Other continuing themes include increased pressure to have timely, high-quality data and frustration with operational errors in APMs — particularly when they prevent practices from collecting earned bonuses, which erode support for APM participation.
The updated study also revealed new findings. Chief among them is a growing aversion to APM downside financial risk. Some practices have dealt with the issue by shifting the risk back to payers or offloading it to third parties, such as manufacturers.
Respondents in all six markets believe APMs are changing more quickly, partly driven by MACRA's Quality Payment Program. The pace of change is especially challenging for small and independent practices that may rely on outside consultants for advice, the report says, noting consultancies sometimes can't keep up with the changes.
Particularly challenging is when APMs are suddenly discontinued, upending investments and commitments practices made with the belief the payment model would continue, according to the report.
Payments models are also becoming more complex, with more performance measures, confusion about performance thresholds and interactions between different payment models. Understanding the newer payment models requires significant investment, which can be a barrier to participation.
However, for practices that commit to understanding APMs, the return on investment is often well worth it. "Some of these practices found ways to receive more credit for their preexisting quality — without materially changing patient care — by enhancing their documentation and data abstraction practices, thoroughly coding risk adjustment diagnoses, actively managing patient attribution, or purposefully selecting their performance measures to maximize the likelihood of rewards," the report says.

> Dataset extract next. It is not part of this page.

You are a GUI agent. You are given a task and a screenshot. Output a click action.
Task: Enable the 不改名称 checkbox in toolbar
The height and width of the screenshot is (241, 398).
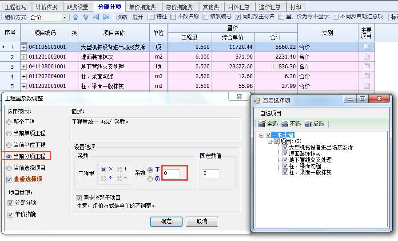pyautogui.click(x=173, y=17)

Simpler APMs and a more stable, predictable and measured pace of change could increase physician practice buy-in with APMs, the researchers suggest. They also call for more support to help practices come up to speed with the capabilities and data necessary to succeed with APMs. And they caution against limiting practices' access to upside-only APMs, saying this could scare them off altogether.
CMS is still being tight-lipped about how much it will force physicians to assume downside risk. The agency has proposed an overhaul of the Medicare Shared Savings Program that would shorten the time accountable care organizations have to shift to a risk-bearing model.
This study suggests an aggressive approach to imposing financial risk would not go over well.